Als Finanzmärkte bezeichnet man diejenigen Märkte, auf denen „Finanzprodukte“ gehandelt werden. Der Begriff kam erst in den 1970ern auf und umfasst meist den Kapitalmarkt (für Wertpapiere wie Aktien und Anleihen), den Geldmarkt (kurzfristige Geldgeschäfte zwischen Banken und mit der Zentralbank) und den Devisenmarkt für Währungsgeschäfte. Hinzugezählt wird auch der Derivatemarkt, auf dem „abgeleitete“ Wertpapiere gehandelt werden. „Abgeleitet“ deswegen, weil mit Derivaten auf die Wertentwicklung von anderen Wertpapieren wie Aktien, Anleihen, Zinsen oder Rohstoffe gewettet werden kann.
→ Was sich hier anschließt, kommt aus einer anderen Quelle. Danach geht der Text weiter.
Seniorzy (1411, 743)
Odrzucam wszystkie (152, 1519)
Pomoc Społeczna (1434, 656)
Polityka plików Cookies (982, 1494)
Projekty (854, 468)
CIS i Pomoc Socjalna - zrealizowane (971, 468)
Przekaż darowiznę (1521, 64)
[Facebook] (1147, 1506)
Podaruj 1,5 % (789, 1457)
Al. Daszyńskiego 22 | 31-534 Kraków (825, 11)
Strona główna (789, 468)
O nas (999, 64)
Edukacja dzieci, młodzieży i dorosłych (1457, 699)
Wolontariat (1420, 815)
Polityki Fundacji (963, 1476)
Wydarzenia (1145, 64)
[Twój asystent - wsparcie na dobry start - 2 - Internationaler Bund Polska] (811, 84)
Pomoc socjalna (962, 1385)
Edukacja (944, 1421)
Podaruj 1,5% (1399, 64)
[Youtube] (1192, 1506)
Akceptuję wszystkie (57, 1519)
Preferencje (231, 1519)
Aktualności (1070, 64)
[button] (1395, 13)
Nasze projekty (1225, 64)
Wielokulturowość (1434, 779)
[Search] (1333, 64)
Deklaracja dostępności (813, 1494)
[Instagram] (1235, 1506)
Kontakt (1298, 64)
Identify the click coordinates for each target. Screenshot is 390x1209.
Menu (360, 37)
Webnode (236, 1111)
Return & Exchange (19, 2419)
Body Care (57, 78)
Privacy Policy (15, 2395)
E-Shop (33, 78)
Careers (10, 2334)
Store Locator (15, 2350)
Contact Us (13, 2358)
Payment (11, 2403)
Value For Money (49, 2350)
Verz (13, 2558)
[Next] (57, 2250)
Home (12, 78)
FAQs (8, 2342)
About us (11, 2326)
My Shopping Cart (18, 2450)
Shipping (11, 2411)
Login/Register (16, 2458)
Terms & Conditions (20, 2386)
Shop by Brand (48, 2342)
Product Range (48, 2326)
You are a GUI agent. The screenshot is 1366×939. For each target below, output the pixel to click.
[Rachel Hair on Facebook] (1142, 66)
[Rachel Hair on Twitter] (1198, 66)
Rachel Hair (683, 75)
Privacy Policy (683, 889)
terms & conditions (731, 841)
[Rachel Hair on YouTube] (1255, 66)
Akteure an den Finanzmärkten sind vor allem Banken, Investmentfonds, Pensionsfonds, (Lebens-)Versicherungen und vermögende Einzelanleger. Umgangssprachlich wird der Finanzmarkt häufig gleichgesetzt mit seinen Akteuren, zum Beispiel wenn es heißt „Finanzmärkte verlieren das Vertrauen in Griechenland“.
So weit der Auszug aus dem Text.